*ARTICLE:*
========

People voting in Detroit in 2020

Voters fill out their ballots at a school gymnasium on November 03, 2020 in Lansing, Michigan. After a record-breaking early voting turnout, Americans went to the polls on the last day to cast their vote for incumbent U.S. President Donald Trump or Democratic nominee Joe Biden in the 2020 presidential election.

A federal court in Ohio on Tuesday allowed a Michigan state law that bans paid transportation to the ballot booth to take effect in an order. The law is viewed by Democrats as a voter suppression measure.

In a 2-1 ruling, a three judge panel of the U.S. Court of Appeals for the Sixth Circuit overturned a prior injunction against enforcing the state law which makes it a crime for a person to “hire a motor vehicle or other conveyance or cause the same to be done, for conveying voters, other than voters physically unable to walk, to an election.”

This is not, however, the first time the law has been signed off on by the appellate court–something the judges involved noted in their brief, five-page ruling that allows the statute to be enforced.

“This dispute over a Michigan election statute is again before us,” Ronald Reagan-appointed Judge Danny J. Boggs wrote. “Michigan’s legislature appealed (in lieu of the state’s attorney general) the district court’s preliminary injunction of that statute’s enforcement. In October 2020, we granted the Michigan legislature’s emergency motion for a stay of the injunction pending appeal.”

Eastern District of Michigan Judge Stephanie D. Davis, a Democrat appointed by Donald Trump, barred the state from enforcing the law late last September in a ruling that observed “[t]he November election is nearly upon us and any particular election only occurs once.”

At the time, just days before the 2020 election, the Sixth Circuit’s ruling was fashioned as an emergency stay pending appeal of the lower court’s preliminary injunction. Tuesday’s ruling, on the other hand, is fashioned as an outright reversal of Davis’s injunction.

“The circumstances are largely the same as before, except that there is no longer an imminent general election,” the conservative-majority panel opined. “We previously held that ‘the harm to the voter-advocacy organizations’ without an injunction ‘appears modest.’ Without an impending election, that harm is even less—whatever amount of surprise befell the advocacy groups in the 2020 elections, they now are keenly aware of the voter-transportation law and can organize their future activities in compliance with it.”

Democratic Party and voting rights advocacy groups originally sued Michigan Attorney General Dana Nessel (D) to void application of the law as an “unreasonable and unnecessary obstacle” to voting that violates both the First and 14th Amendments “and the clearly expressed wishes of a supermajority” in the Wolverine State.

========

[Rows on where targets appear]
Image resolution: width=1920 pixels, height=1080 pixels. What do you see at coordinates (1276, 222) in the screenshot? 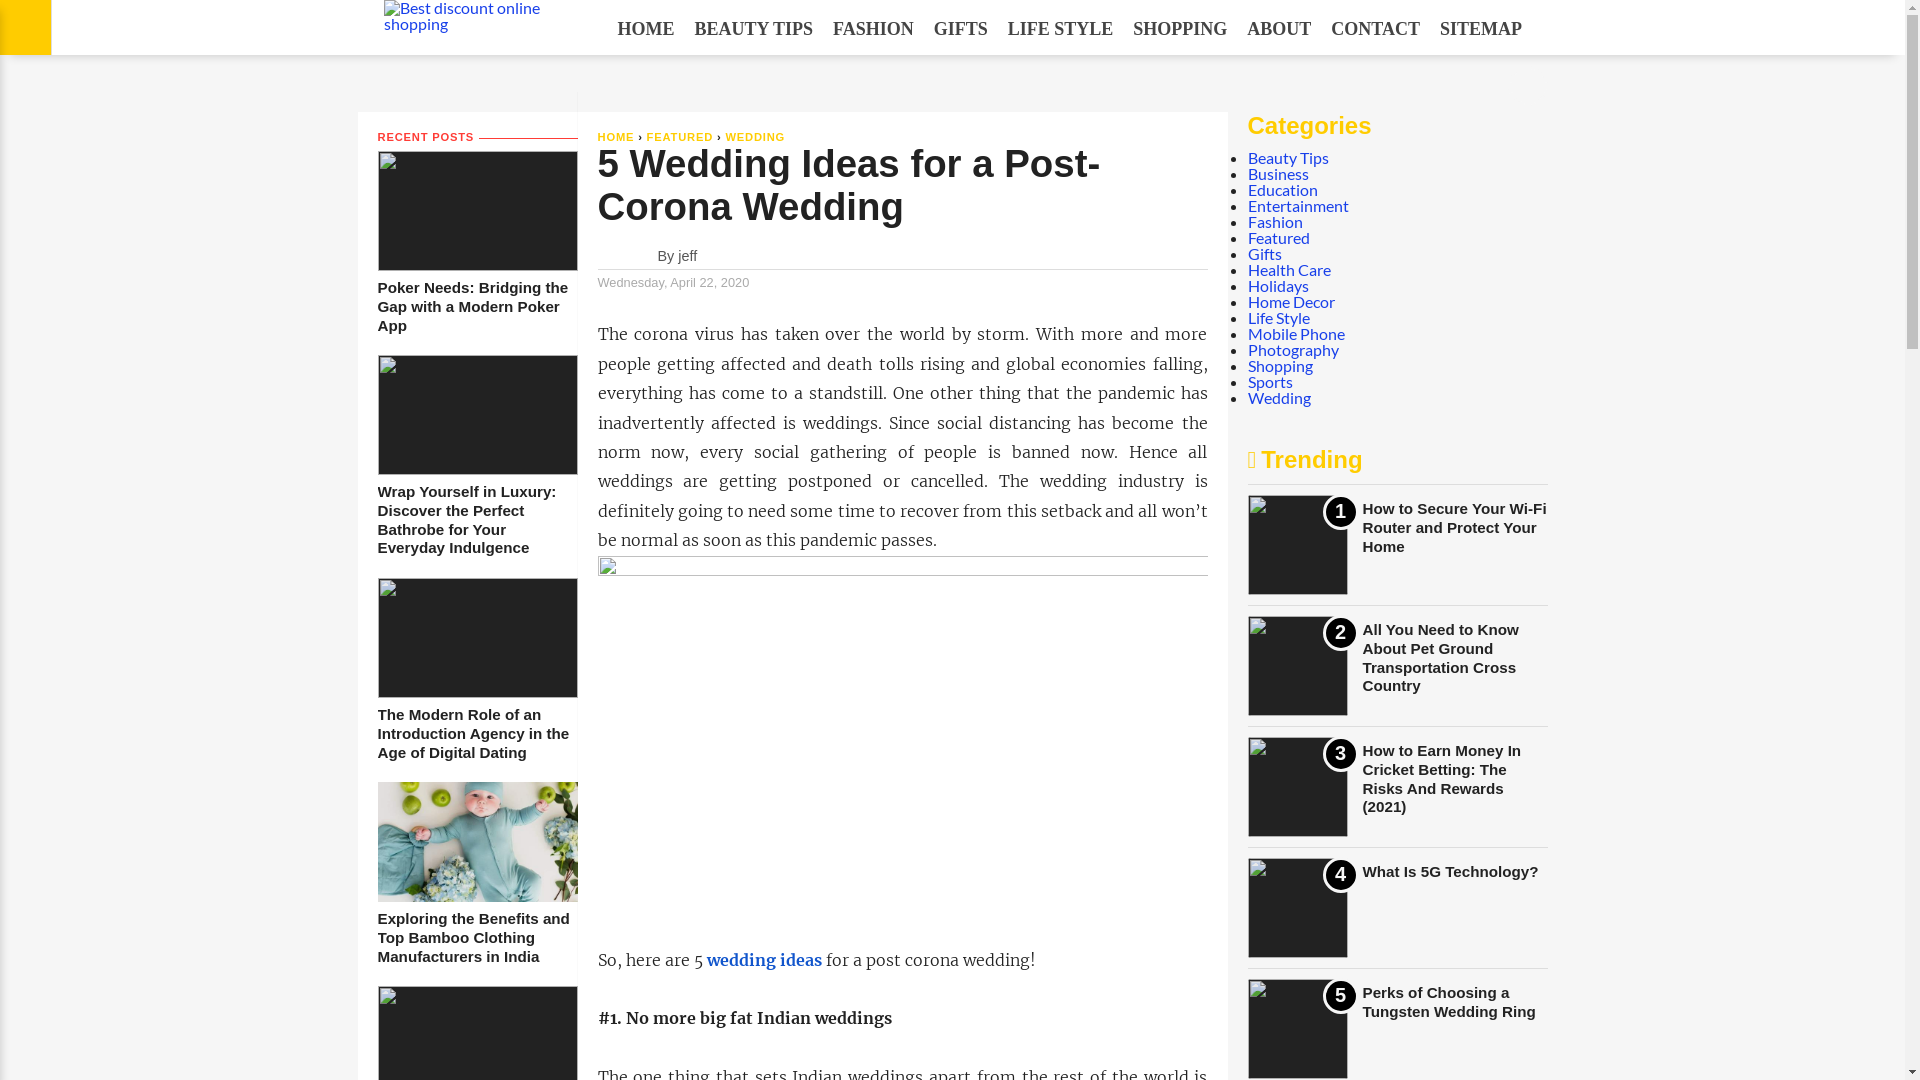
I see `Fashion` at bounding box center [1276, 222].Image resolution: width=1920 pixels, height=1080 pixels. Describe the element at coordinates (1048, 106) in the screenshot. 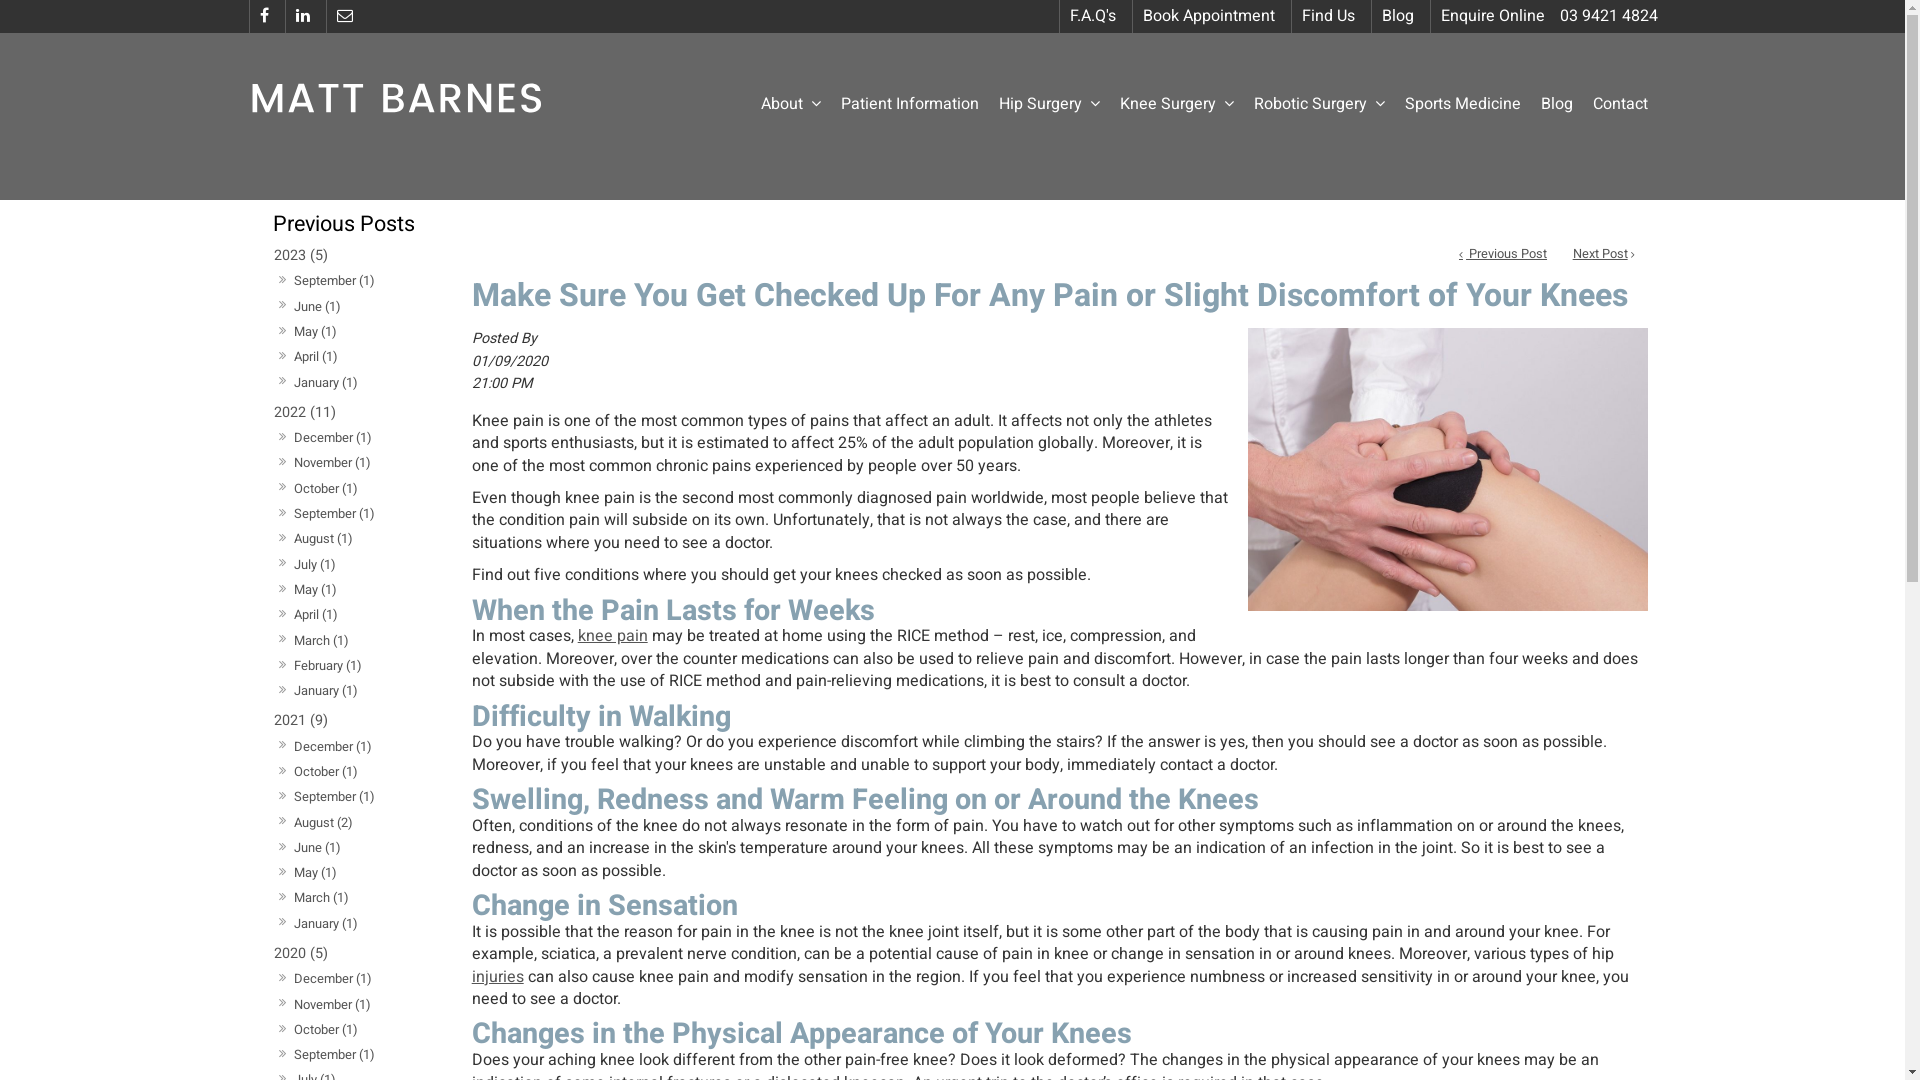

I see `Hip Surgery` at that location.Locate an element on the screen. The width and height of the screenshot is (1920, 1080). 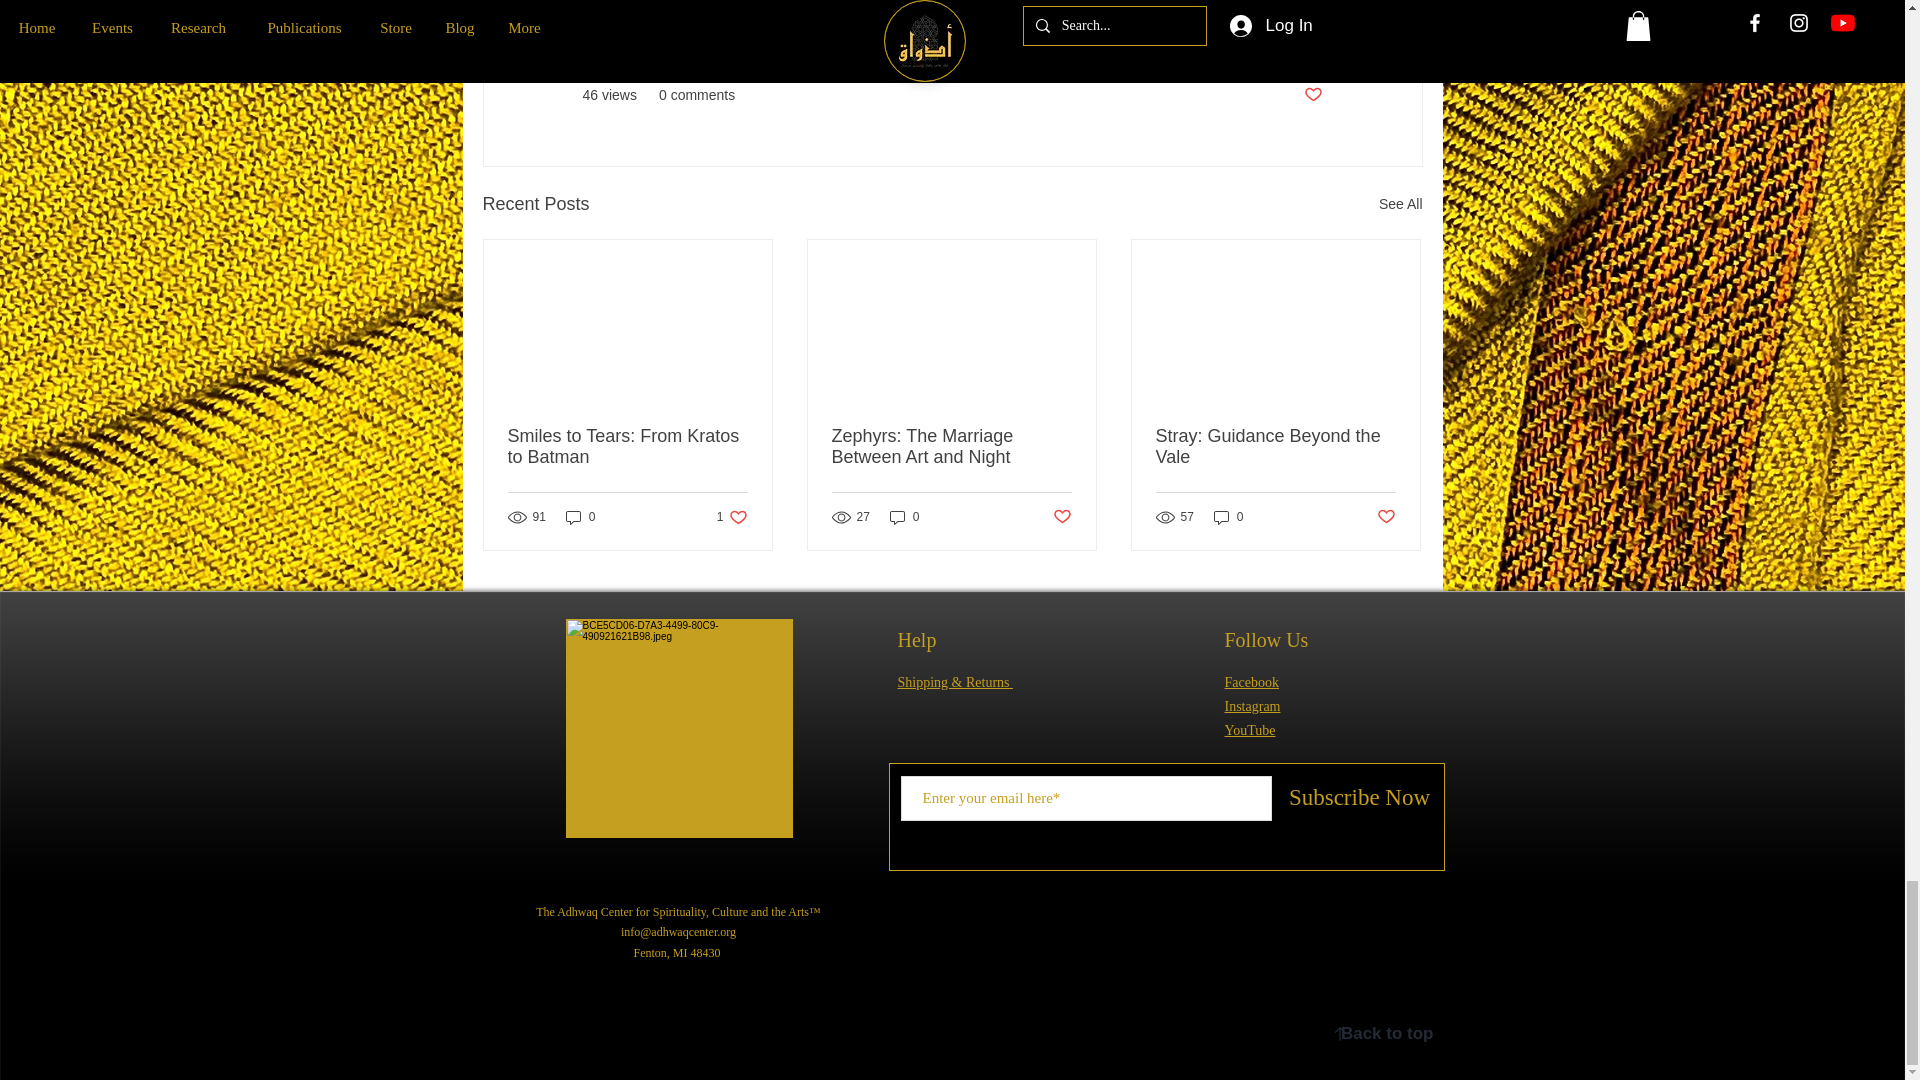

========

*TASK LIST:*
**1)** Answer these questions about the article on the Michigan voter-transportation law:
(a) What was the vote split of the appeals panel's ruling?
(b) Which judge wrote that the dispute over a Michigan election statute "is again before us"?
(c) Whom did the Democratic Party and voting rights advocacy groups originally sue?
**2)** Quote the article on the Michigan voter-transportation law, starting at "Democratic Party and" and ending at "the Wolverine State.".

*SOLUTIONS TO THE EXERCISE:*
**1)**
(a) 2-1
(b) Judge Danny J. Boggs
(c) Michigan Attorney General Dana Nessel

**2)**
Democratic Party and voting rights advocacy groups originally sued Michigan Attorney General Dana Nessel (D) to void application of the law as an “unreasonable and unnecessary obstacle” to voting that violates both the First and 14th Amendments “and the clearly expressed wishes of a supermajority” in the Wolverine State.